What Clay calls “the engine room” is even more complex. Here’s how he describes it: “The large pulleys are plagiarized from Phil Thiel; the near pulley is fixed to the copper shaft and therefore a driver. The far pulley is a freewheeling idler that returns the twisted V-belt. The little pulley is mounted to and drives a 1/2″ shaft which passes through the wooden tower. The aft small pulley receives the V-belt and turns a 3/4″ tube that encloses the 1/2″ shaft. Therefore, we have two shafts on a common center that are rotating opposite directions.”

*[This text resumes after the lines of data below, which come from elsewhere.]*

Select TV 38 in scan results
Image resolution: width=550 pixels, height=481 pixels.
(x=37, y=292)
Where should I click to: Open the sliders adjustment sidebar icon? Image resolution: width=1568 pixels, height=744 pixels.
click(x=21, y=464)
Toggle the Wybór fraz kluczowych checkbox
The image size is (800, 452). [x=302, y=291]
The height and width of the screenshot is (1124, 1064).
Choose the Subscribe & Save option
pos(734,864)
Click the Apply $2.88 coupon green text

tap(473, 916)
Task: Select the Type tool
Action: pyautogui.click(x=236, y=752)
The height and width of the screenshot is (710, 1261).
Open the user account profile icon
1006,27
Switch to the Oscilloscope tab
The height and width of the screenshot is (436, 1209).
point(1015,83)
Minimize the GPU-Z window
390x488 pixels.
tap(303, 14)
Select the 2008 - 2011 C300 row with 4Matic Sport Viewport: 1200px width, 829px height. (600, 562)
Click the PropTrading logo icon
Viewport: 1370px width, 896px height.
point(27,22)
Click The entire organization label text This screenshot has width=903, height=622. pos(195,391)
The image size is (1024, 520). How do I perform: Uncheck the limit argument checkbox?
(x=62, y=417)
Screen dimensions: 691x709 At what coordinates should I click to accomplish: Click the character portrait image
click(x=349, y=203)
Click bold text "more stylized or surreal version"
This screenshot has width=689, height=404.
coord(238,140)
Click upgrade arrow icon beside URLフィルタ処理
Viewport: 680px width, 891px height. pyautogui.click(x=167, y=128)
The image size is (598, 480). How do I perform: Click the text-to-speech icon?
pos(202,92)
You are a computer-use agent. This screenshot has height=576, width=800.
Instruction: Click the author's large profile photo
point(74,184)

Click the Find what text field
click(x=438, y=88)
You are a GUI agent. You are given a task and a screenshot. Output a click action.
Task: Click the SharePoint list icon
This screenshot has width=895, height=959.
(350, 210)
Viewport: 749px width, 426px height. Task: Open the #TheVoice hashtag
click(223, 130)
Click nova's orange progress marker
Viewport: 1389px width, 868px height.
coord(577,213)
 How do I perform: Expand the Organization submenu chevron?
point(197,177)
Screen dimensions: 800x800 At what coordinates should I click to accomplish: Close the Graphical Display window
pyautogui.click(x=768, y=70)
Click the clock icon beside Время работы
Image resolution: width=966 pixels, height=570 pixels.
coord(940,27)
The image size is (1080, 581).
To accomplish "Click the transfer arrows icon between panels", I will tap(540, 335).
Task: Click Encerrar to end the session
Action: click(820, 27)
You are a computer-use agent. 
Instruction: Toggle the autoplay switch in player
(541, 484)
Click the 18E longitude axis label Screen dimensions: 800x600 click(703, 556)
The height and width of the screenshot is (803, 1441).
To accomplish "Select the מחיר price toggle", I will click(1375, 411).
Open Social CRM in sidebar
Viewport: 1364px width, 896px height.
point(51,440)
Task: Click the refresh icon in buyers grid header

The yellow drive belts move to switch the prop rotation from forward to reverse. Again, here’s Clay’s description: “The horizontal bars on the clutches move the nylon rollers forward or backward to shift the belts. Note the pulleys on the propeller shaft that have one wall sawn off. Mounted in front of them are simple bearings. When either of the belts is shifted to its respective pulley, the propeller shaft is driven. The other belt is simultaneously shifted onto the bearing, where it freewheels helplessly and doesn’t drive the shaft. In this way, forward and reverse cannot be engaged at the same time.”
CLATAWA’s early sea trials did not live up to Clay’s hopes. After the first outing, he reported: “I am very disappointed with the boat. She just wouldn’t cooperate. One problem after another (the drive is overly complex), weeds clogging the propellers, etc., and I could hardly get the boat to go at all. I’m feeling that the boat is a failure. The boat is back in the basement. I’m going to throw a sheet over her and try to put her out of my mind.”
If the boat were the point of the exercise and designing the drive was simply a means to an end, CLATAWA might well be considered a failure. But it took only a few days for Clay to recall the project’s beginnings: “I concocted this admittedly impractical design for the challenge.” And he confirmed the connection between “pleasurable mental activity” and invention: “I had a great deal of fun puzzling out the challenge of converting linear movement into rotary motion.” The poor performance of CLATAWA was not a dead end but a path to escape the disappointment by taking up the challenge again.
One of the factors that had hampered the drive system’s performance was the nature of reciprocating motion: while a circular motion can continue without interruption, a reciprocating motion comes to a brief stop every time it changes direction. This isn’t an issue with the Mirage and Bryan fin drives—the fins also have a reciprocal motion and it’s what makes them work. But the propellers have a rotary motion, and they come to a stop and create drag rather than propulsion when the pedals change direction. Clay considered a flywheel to store energy and keep the props spinning in between pedal strokes. Unfortunately, he estimated that a flywheel for his drive system “would need to weigh about 80 lbs to be effective, and the boat weighs a ton as it is with all that mechanical nonsense. I think what would help the most is maximizing the pedal stroke length so the propellers would get in a good, prolonged spin before slamming to a halt. I’ll ponder a little more over the winter.”
CLATAWA’s drive system is not yet finished, but it is being worked on even if Clay is only thinking about it. The creation of something new is an essential human pursuit. The pondering is the point.